The Wigwam Club abolished all bait and spinner fishing, encouraging fishermen to be good sports instead of “Fish Hogs.” One slogan of the Club: “Give the trout a fighting chance.” They scorned the unhampered “meat getters” who drove up to fish the river below the Club, unsportsmanlike folks who had almost depleted the streams despite constant stocking.

Fishing clubs flourished elsewhere around Colorado, of course. Taylor Lake in Gunnison County thrived as an early fishing resort in the late 1800s, north from Gunnison, and also accessed on the west side of Cottonwood Pass. It has since developed as Taylor Reservoir, still a fishing magnet with cabins and summer homes.

Northeast of Victor on the slopes of Pikes Peak, Bison Reservoir has supplied the town with municipal water for decades and also provides private fishing privileges to local residents. One old-timer claimed during the 1940s and 1950s, people were buying abandoned miners’ cottages in Victor just to acquire fishing rights at Bison Reservoir. Today, membership at Bison is given only to full-time, year-round Victor residents who pay annual dues and only become members after spending years on a very long waiting list.

In southwestern Colorado, Wagon Wheel Gap on the upper Rio Grande River was a popular fishing resort in the late 1800s, one of the first in this region. The railroad built to serve the silver mining boom of Creede brought summer visitors to this resort on the river about 10 miles below Creede.

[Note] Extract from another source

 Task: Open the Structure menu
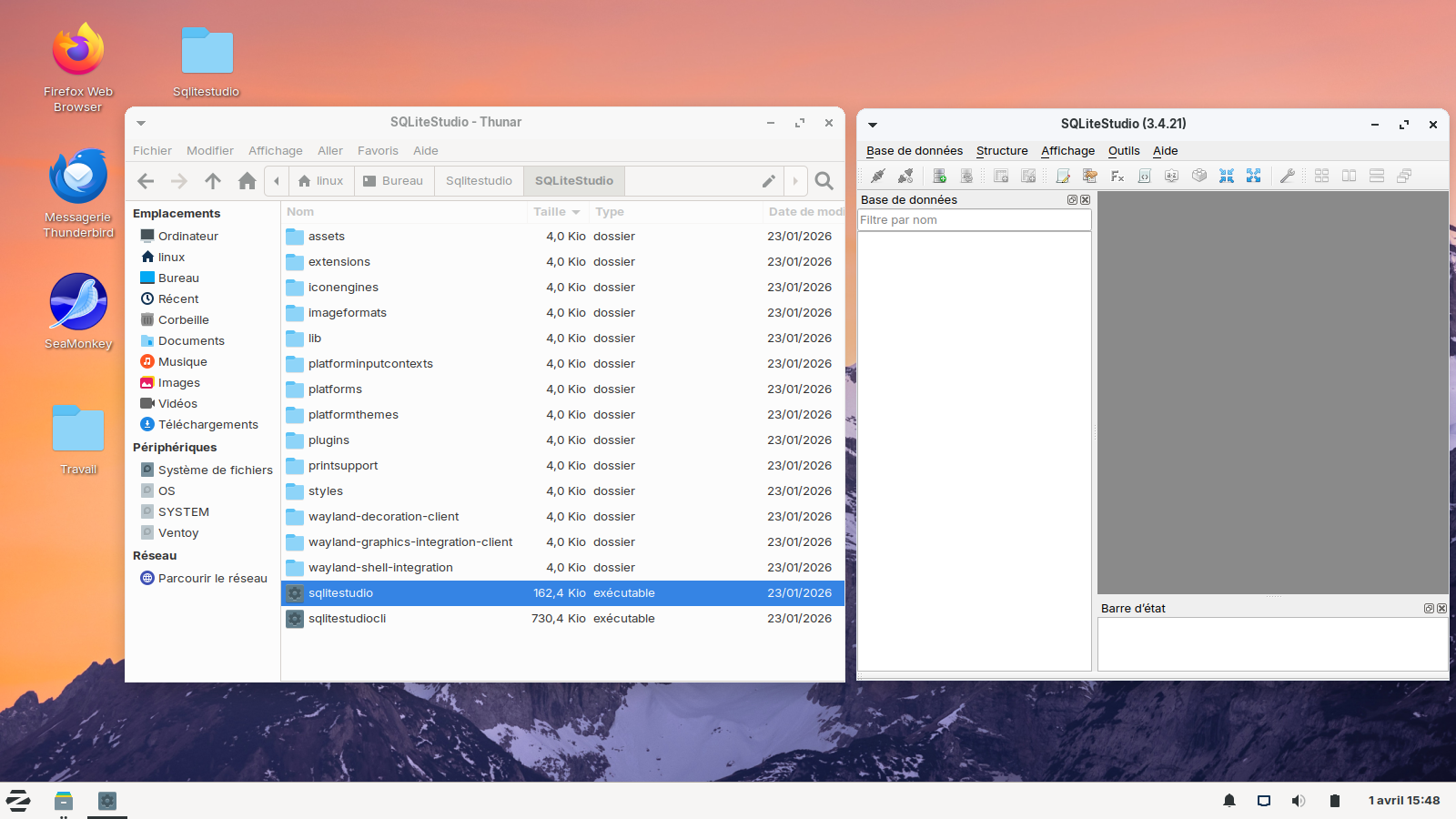pyautogui.click(x=1001, y=151)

West of Creede, the upper Rio Grande and its tributaries have sustained several private fishing clubs. Beginning in the 1930s, people acquired land and water rights, and raised trout for club members’ recreation. These include the S Lazy U Trout Ranch, Hermit Lakes, Pearl Lakes Trout Club and Santa Maria Reservoir.

A fine example, Hermit Lakes operated as an exclusive club “in a little mountain valley on the headwaters of the Rio Grande.” By 1940, Hermit Lakes had more than 250 acres of water along with 5 miles of stream, located on 1,000 acres of privately owned property within the Rio Grande National Forest. Membership was limited to 200 and annual family dues were $35. Members built cabins, and guests could rent a cabin and a boat or brought their own trailer house and boat. The Hermit Lakes organization stocked the lakes with 400,000 trout from a hatchery at Crestone in the San Luis Valley. A private landing strip allowed members to fly to the club in a private airplane.

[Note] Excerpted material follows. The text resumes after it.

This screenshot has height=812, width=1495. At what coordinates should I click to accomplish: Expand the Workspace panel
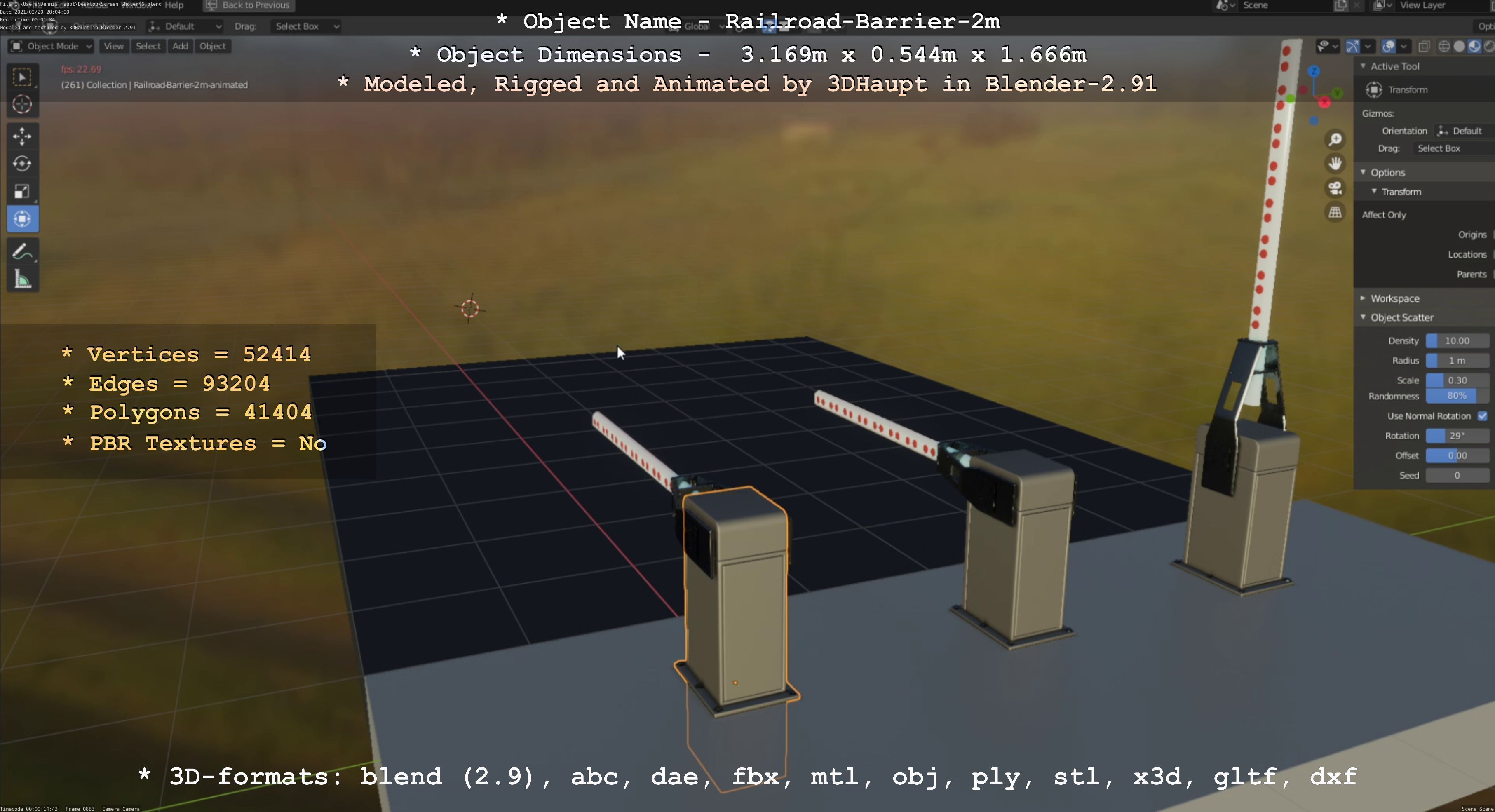[1394, 298]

Closer to Denver, in western Jefferson County, the villages of Idledale and Kittredge flourished as summer fishing havens beside Bear Creek. Once road improvements allowed auto travel up Bear Creek Canyon, a Chicago investor named Starbuck developed a 10-acre tent park along the creek to accommodate auto tourists. By the 1920s, the town had grown into five dance halls, a filling station, several restaurants, and numerous bootleggers and speakeasies. Folks stayed in tiny cabins and enjoyed fishing as well as more vigorous recreation.

Upcreek from Idledale, Charles M. Kittredge, a Denver investor and developer of the Montclair and Park Hill Heights neighborhoods, laid out the townsite of Kittredge in 1925 as a trout fishing resort. He purchased a 300-acre ranch, and organized the Kittredge Land Company. Kittredge promoted real estate sales and cottage construction, built several bridges across the creek, and developed the water system. Scores of cabins and cottages sprang up on the hillside and the village became a delightful summer destination.

Fishing is still a beloved tradition for many families who live in or vacation in Colorado, and many believe that “the rainbow is a fastwater fish and the gamest of all trout.”